Hello, Folks,
I am working with some metadata provided by an external source (i.e., please don't blame me for its funkiness ) and I ran across a little difficulty using it in a Metadata object. The metadata file has multiple data columns that differ only by case, and although the I don't get any errors/warnings when loading the file into a Metadata object, I hit a Duplicate column name
error when I try later to select ids based on one of those columns.
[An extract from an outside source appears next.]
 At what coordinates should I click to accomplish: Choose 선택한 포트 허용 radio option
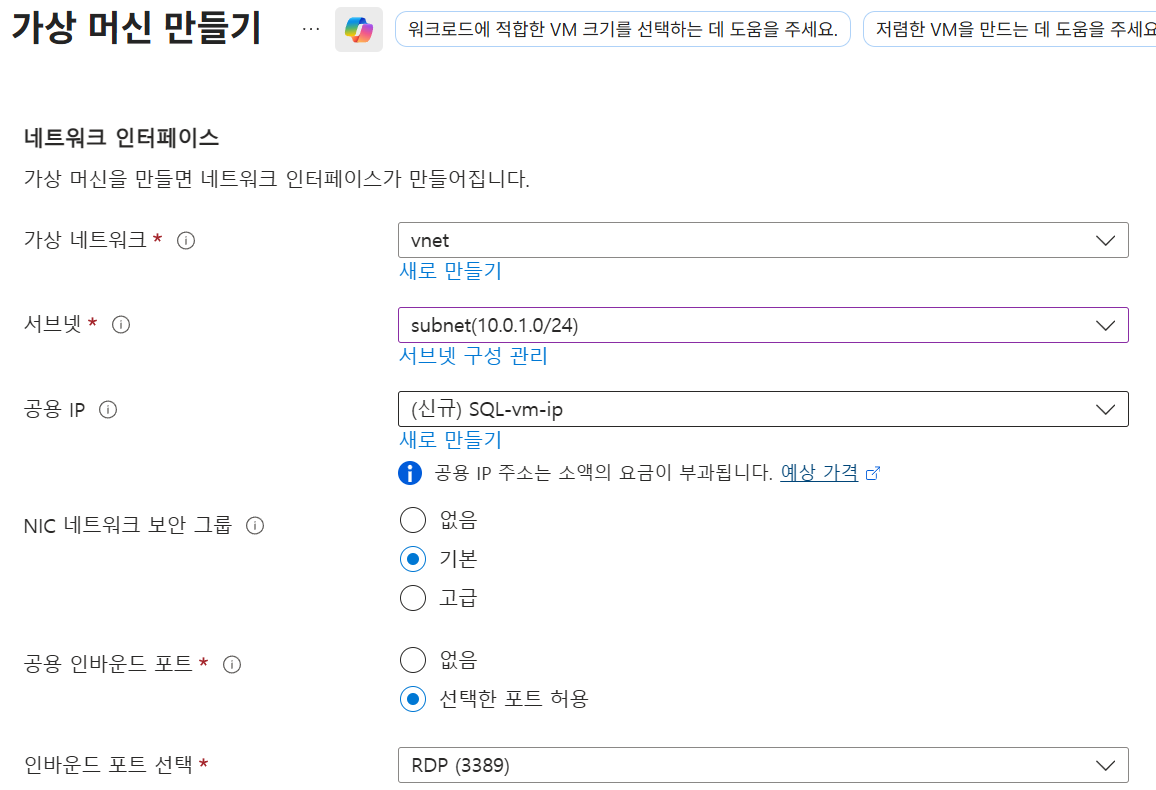click(412, 699)
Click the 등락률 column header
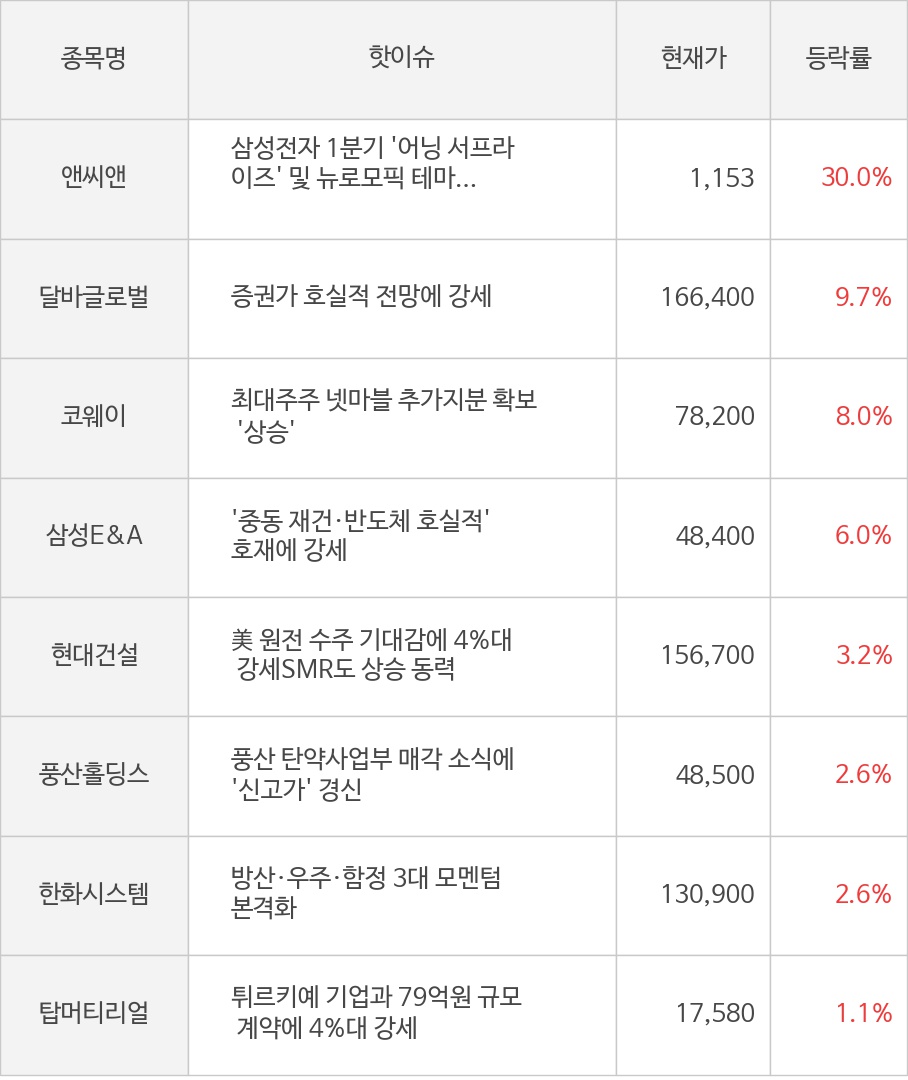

I've recreated a minimal example with a foo
column and a FOO
column (see below).
Based on this, I am concluding that while some sample id column names can be case-sensitive in a Metadata file (e.g., #SampleID
, sample_name
), the data column names are handled as case-insensitive. (I looked in the Metadata in QIIME 2 — QIIME 2 2023.9.2 documentation but didn't see info about this specifically.) Could you let me know if I'm I correct about this?
Thank you!
Example:
minimal_metadata.tsv:
sample-id foo FOO
a b c
d e f
Attempted code (in conda qiime2-dev environment):
import qiime2
md = qiime2.Metadata.load("minimal_metadata.tsv")
md.get_ids("foo='b'")
Traceback (most recent call last):
File "/Applications/miniconda3/envs/qiime2-dev/lib/python3.8/site-packages/IPython/core/interactiveshell.py", line 3508, in run_code
exec(code_obj, self.user_global_ns, self.user_ns)
File "<ipython-input-6-d295b00d9a66>", line 1, in <module>
md.get_ids("foo='b'")
File "/Users/abirmingham/Work/Repositories/fork_qiime2/qiime2/metadata/metadata.py", line 683, in get_ids
self._dataframe.to_sql('metadata', conn, index=True,
File "/Applications/miniconda3/envs/qiime2-dev/lib/python3.8/site-packages/pandas/core/generic.py", line 2987, in to_sql
return sql.to_sql(
File "/Applications/miniconda3/envs/qiime2-dev/lib/python3.8/site-packages/pandas/io/sql.py", line 695, in to_sql
return pandas_sql.to_sql(
File "/Applications/miniconda3/envs/qiime2-dev/lib/python3.8/site-packages/pandas/io/sql.py", line 2187, in to_sql
table.create()
File "/Applications/miniconda3/envs/qiime2-dev/lib/python3.8/site-packages/pandas/io/sql.py", line 838, in create
self._execute_create()
File "/Applications/miniconda3/envs/qiime2-dev/lib/python3.8/site-packages/pandas/io/sql.py", line 1871, in _execute_create
conn.execute(stmt)
sqlite3.OperationalError: duplicate column name: FOO
pyver = sys.version_info
print('Python version: %d.%d.%d' % (pyver.major, pyver.minor, pyver.micro))
Python version: 3.8.18
print('QIIME 2 release: %s' % qiime2.__release__)
QIIME 2 release: 2023.11
print('QIIME 2 version: %s' % qiime2.__version__)
QIIME 2 version: 2023.11.0.dev0+12.gc4ec793.dirty